In February, 20 students left Searcy on a trip hosted by the American Studies Institute to spend four days in Washington, D.C. Led by Dr. John Richard Duke, associate professor of history and executive director of ASI, and Lori Klein, associate professor of political science and public administration, these students were given opportunities to see firsthand what alumni are doing in the capital city.
Throughout the trip students were able to learn about careers in business, history, government and politics; witnessing the purpose of the American Studies Institute — to inspire lives of leadership by exposing students to people, places and ideas that have helped shape the United States.

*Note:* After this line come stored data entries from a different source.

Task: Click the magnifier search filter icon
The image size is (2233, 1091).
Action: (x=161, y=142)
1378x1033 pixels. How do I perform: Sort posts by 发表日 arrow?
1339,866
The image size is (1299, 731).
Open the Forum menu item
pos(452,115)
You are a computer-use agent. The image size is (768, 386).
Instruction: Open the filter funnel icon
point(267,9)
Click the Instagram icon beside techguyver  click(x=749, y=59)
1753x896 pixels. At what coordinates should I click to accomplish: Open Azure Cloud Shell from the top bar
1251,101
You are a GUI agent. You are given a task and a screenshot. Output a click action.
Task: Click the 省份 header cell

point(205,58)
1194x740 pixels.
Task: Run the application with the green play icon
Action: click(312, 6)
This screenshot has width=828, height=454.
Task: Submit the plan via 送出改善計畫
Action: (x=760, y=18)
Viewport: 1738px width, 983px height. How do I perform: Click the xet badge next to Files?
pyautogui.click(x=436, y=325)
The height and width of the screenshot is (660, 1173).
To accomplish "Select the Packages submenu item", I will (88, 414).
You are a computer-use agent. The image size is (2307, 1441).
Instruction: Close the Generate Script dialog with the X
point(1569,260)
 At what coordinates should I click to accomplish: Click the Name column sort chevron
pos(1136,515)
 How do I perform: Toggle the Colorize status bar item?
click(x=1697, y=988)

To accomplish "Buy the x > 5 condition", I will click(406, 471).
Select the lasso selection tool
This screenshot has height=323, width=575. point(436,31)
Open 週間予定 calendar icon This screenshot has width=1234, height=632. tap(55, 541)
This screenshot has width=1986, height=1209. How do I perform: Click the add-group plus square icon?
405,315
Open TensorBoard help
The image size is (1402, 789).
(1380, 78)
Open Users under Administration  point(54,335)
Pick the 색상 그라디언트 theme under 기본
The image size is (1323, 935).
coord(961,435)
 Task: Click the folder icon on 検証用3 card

While in Washington students visited the Smithsonian’s African American History and Culture Museum as well as the Rayburn House Office Building, speaking with Congressman Rick Crawford’s Chief of Staff Jonah Shumate (’02) and Legislative Director Ashley Shelton (’12), both University alumni. The group also met with leaders from the Department of Justice’s National Security Division, Federal Bureau of Investigation, the Department of State and Boeing Co. Students spent their free time visiting other museums, monuments and sites in the capital city.
In addition to seeing these locations, students spent one evening of the trip meeting with nearly 30 University alumni learning about the work they do in and around the nation’s capital. Among these were David (’92) and Carmen (’93) Bell, Lance (’94) and Toria (’94) Boyd, and Joel (’88) and Lori (’18) Reed.
“Everyone in the room stood up and introduced themselves and talked about what they do,” said Duke. “We really gave students every opportunity to make connections with alumni — everybody from a member of the personal security detail for the secretary of state to a longtime accountant and executives from various business enterprises.”
The students ended the weekend at the church of Christ in Falls Church, Virginia. Jonah Shumate, whom they had met earlier in the weekend, led communion during the service. The group was inspired by seeing these two worlds, profession and church, come together.
The idea of this trip was originally proposed in 1952, the same year the American Studies Institute was founded. Duke says this trip was one of the first events discussed nearly 70 years ago, and they were excited to offer it to students this year at its original cost of $100. Additional funds were contributed by the American Studies Institute, the Clifton L. Ganus Jr. Distinguished Chair of History and Political Science, and an anonymous donation by an alumni family.
“I was very impressed with our students. The entire weekend they spoke about their goals, visions and what they thought and believed. … My hope is that this trip lets them know that there is a big world of opportunity they can pursue.”